[Items listed in a dataset]
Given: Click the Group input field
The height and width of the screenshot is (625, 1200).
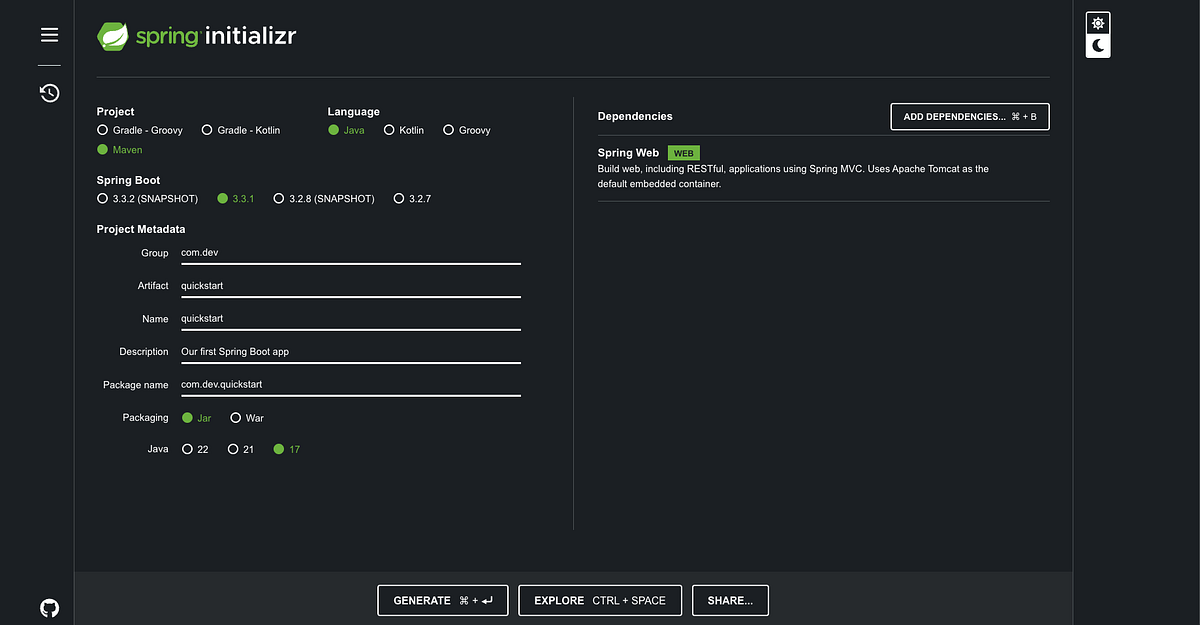Looking at the screenshot, I should pos(350,253).
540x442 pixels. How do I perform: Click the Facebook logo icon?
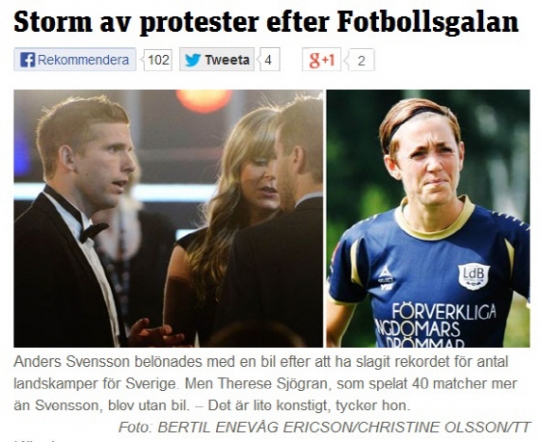(27, 60)
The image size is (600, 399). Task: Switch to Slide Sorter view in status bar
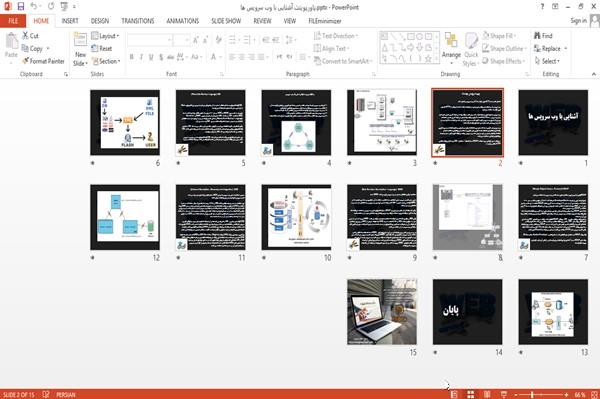pyautogui.click(x=470, y=394)
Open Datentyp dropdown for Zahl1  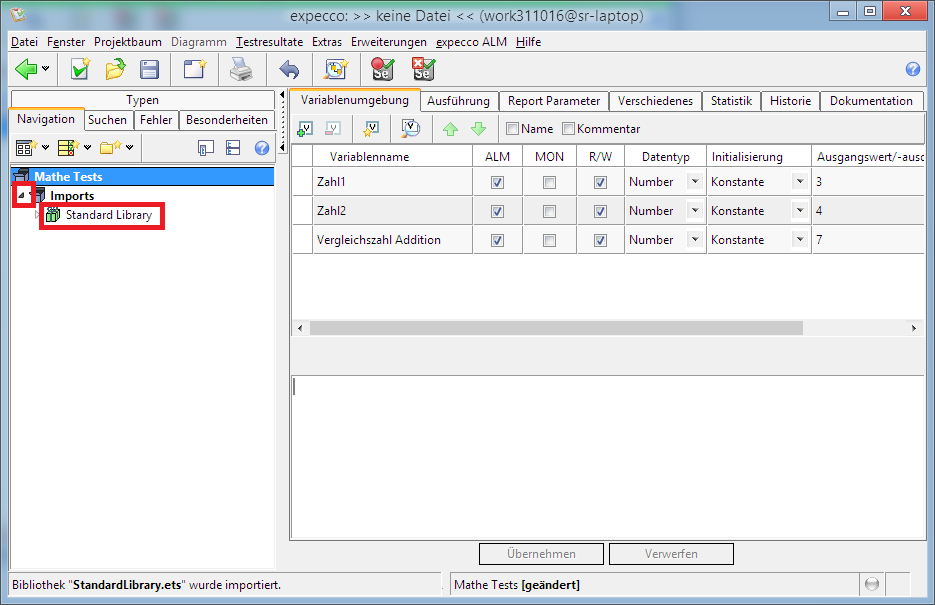(x=694, y=182)
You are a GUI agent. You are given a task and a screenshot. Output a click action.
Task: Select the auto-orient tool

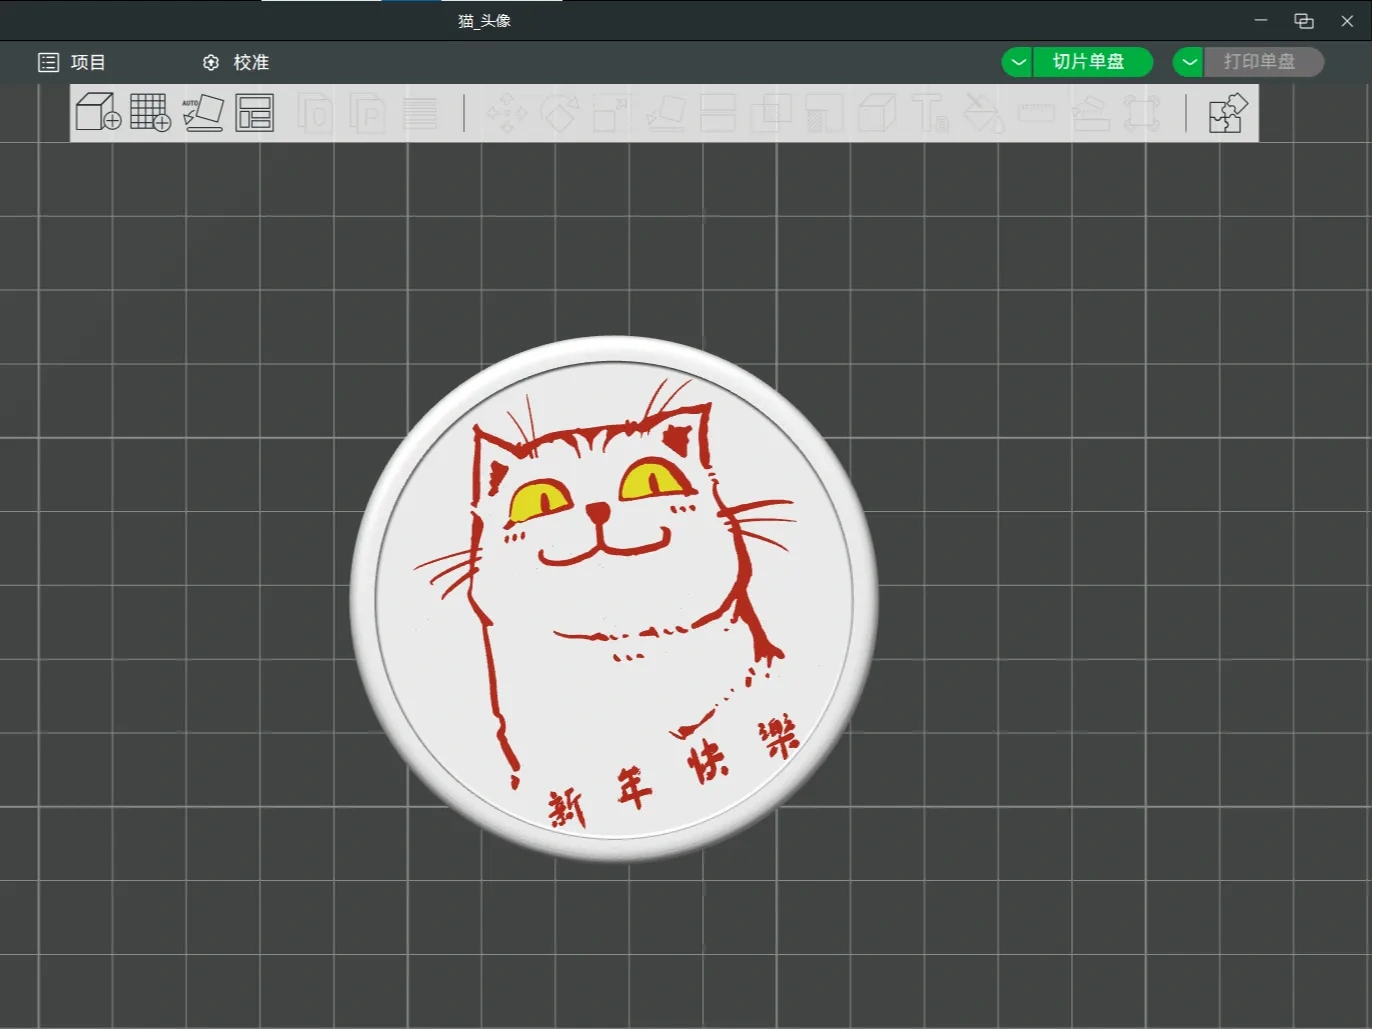click(203, 112)
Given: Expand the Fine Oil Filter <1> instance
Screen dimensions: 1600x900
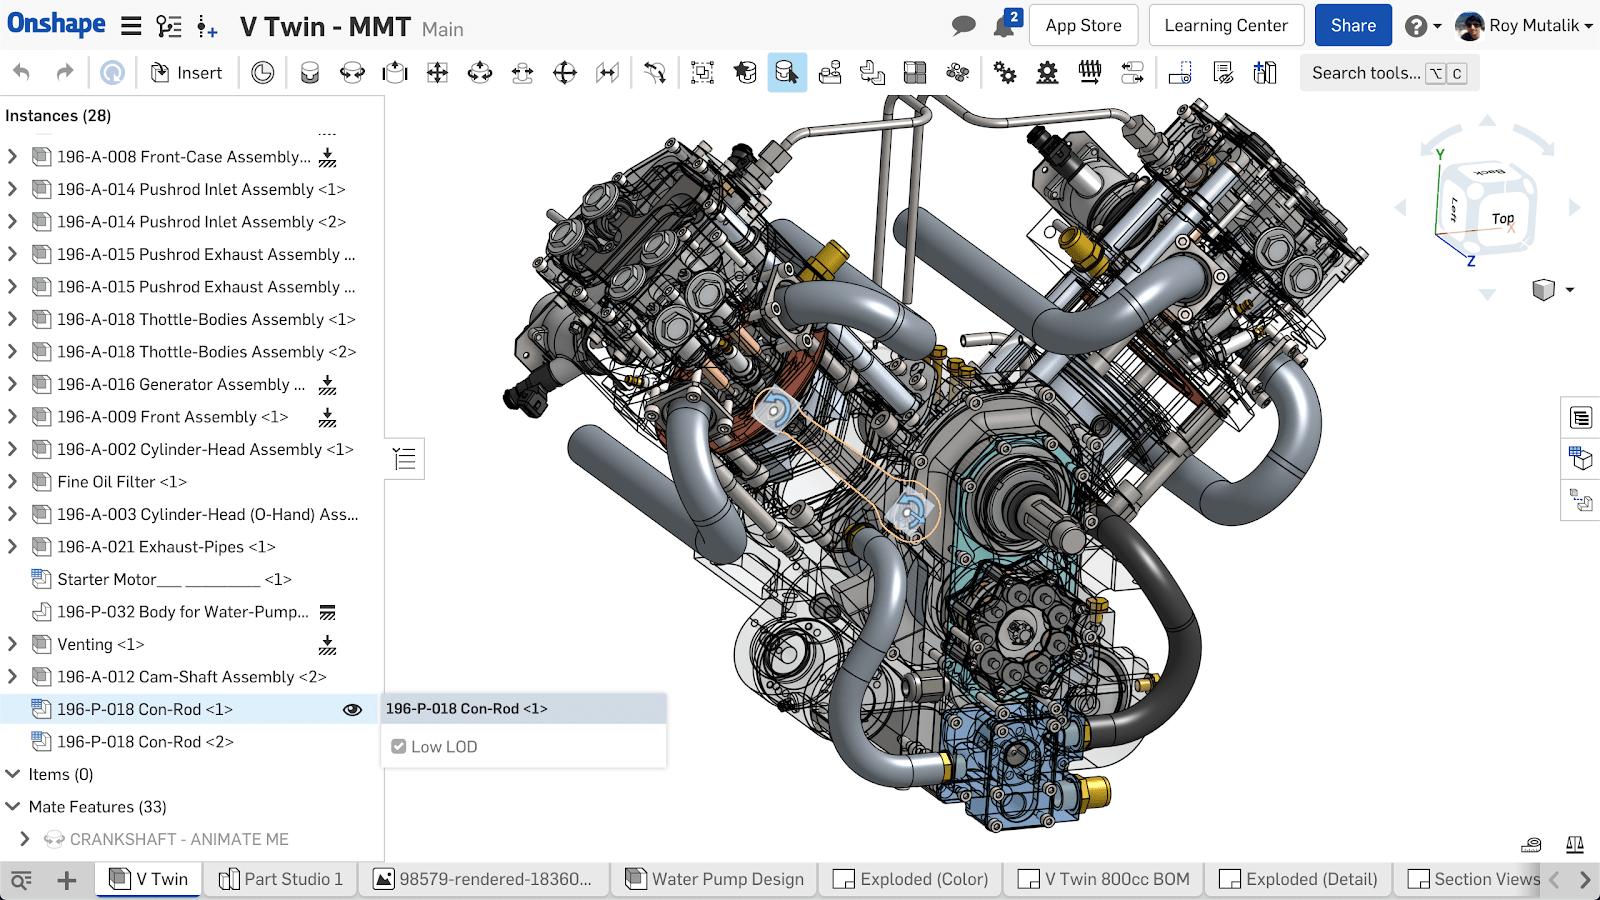Looking at the screenshot, I should pos(13,482).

_YOUR GOAL_
Starting where a line contains "You are a GUI" and finishing at the last line above, set down every line exactly as it reads, with no pictures.

_SOLUTION TO THIS PROBLEM_
You are a GUI agent. You are given a task and a screenshot. Output a click action.
Task: Select the auto-orient tool

click(203, 112)
Given: Expand the Fine Oil Filter <1> instance
Screen dimensions: 1600x900
Looking at the screenshot, I should pos(13,482).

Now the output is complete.